A community bank headquartered in Boston is a good example of a bank thinking strategically about technology collaboration. With assets of just over $1 billion, this bank partnered with LevelUp and Bottomline Technologies to provide lending services to customers. The bank’s customers can complete the entire loan application and approval process in just under six minutes. There is no need for a branch visit, hardcopy print out or mail-in application.

Customers snap a picture of the barcode on the back of their driver’s license and the personal identification needed for the application is automatically populated on the form. The bank also has a partnership with the New York Currency Exchange (“NYCE”) shared deposit ATM network to allow customers to make deposits and withdrawals at non-proprietary ATMs across the U.S. with zero ATM fees. In addition, the bank offers a high-yield checking account (called “Hybrid”) through a partnership with on-line investment firm Aspiration, and personal loans between $2,000 and $35,000 through its partnership with the Prosper platform.
investment - butterfly changing

Route 3: Purchase or Invest

A third option is for a bank to purchase an established product or invest in an established company.

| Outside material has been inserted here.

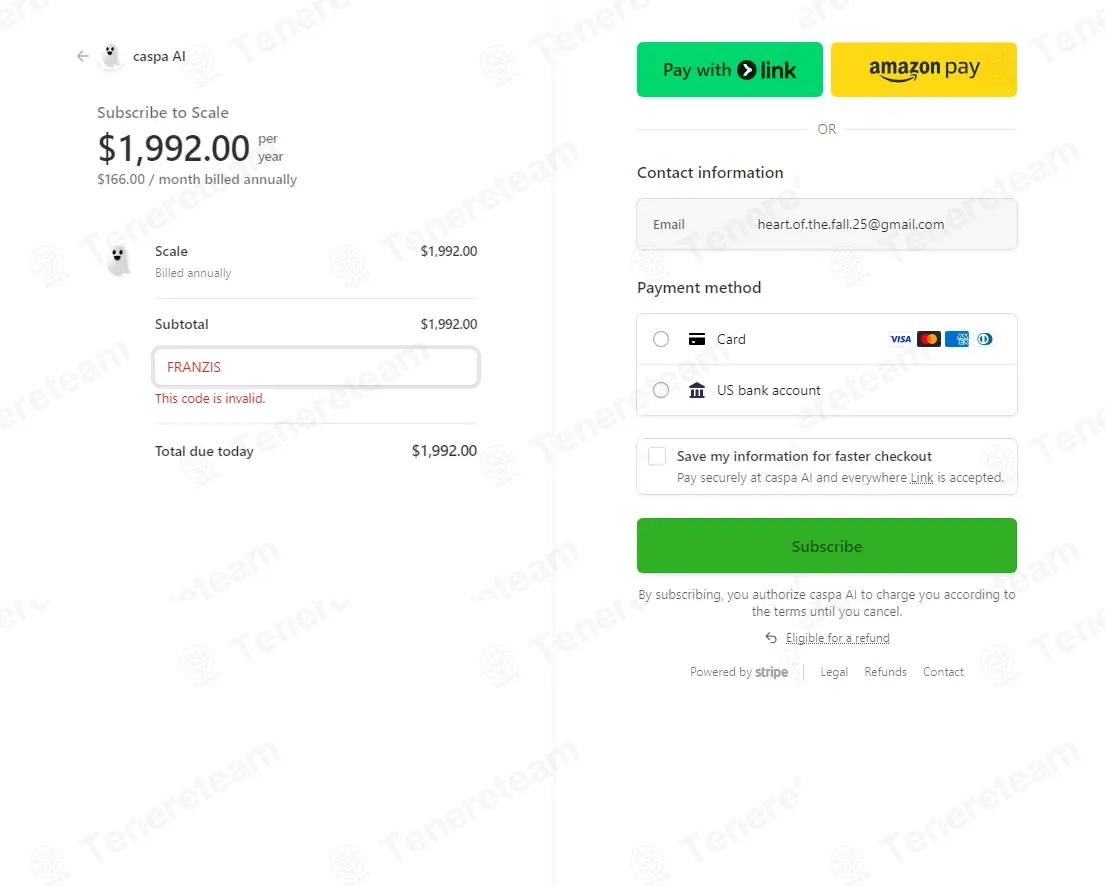Image resolution: width=1105 pixels, height=886 pixels.
Task: Open the Legal footer link
Action: click(834, 672)
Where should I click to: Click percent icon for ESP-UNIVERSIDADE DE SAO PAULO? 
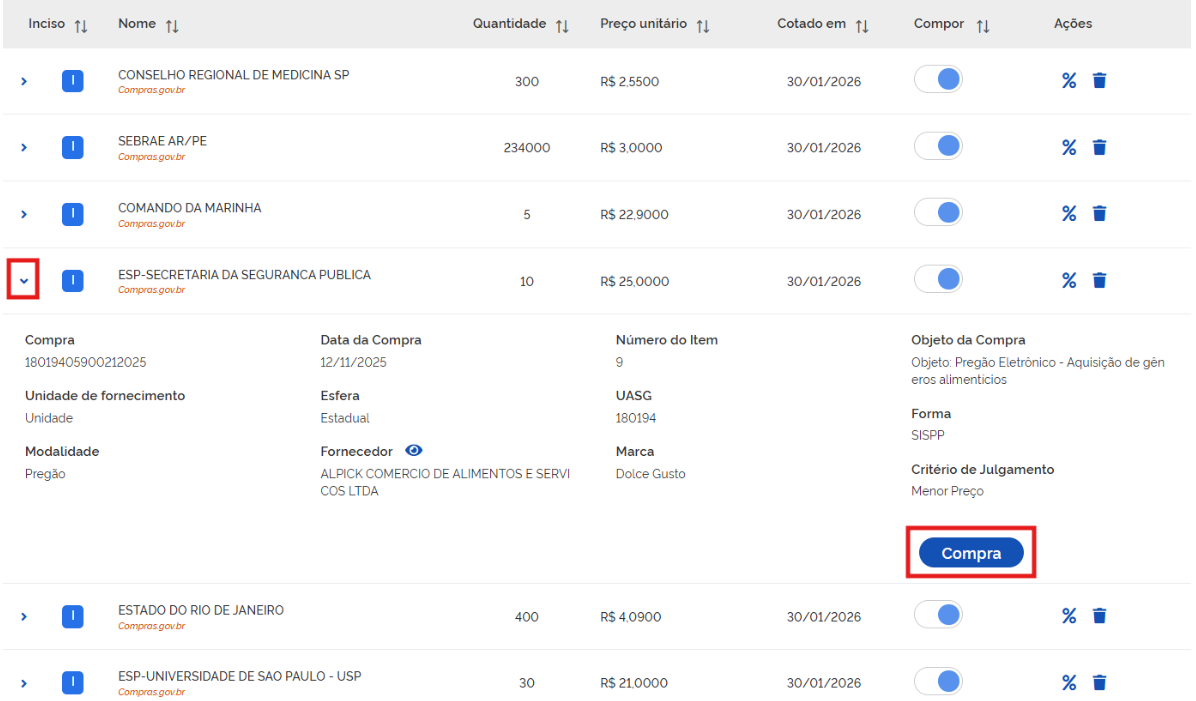point(1069,683)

  • Fastest Route: Purchasing an existing product is the fastest path to offering a new service to the bank’s customers.
  • Plug and Play: Other banks have integrated off-the-shelf products—essentially, plug and play, out-of-the-box technology—to offer clients new financial technology services like finance management and financial planning capabilities. By doing this, banks can leverage financial technology to provide customized, highly self-directed services that have the potential to deepen relationships with digitally savvy customers with little effort.
  • Acquisition is Similar to In-House Production Minus Risks: Acquiring an established company has many of the same benefits of creating a product in-house (e.g., potential for additional revenue streams) without some of the associated risk (e.g., that the product developed may not be viable).
  • Investment is Similar to Collaboration: If a bank chooses to make an investment in a company, rather than acquire it, the potential risks and rewards resemble those associated with a collaboration business model.


  • Limited Customization: A bank may have a limited ability to customize the product.
  • Exposure to Vendor Management Risk: A bank may expose itself to vendor management risk if the bank is also purchasing ongoing services related to the use of the product.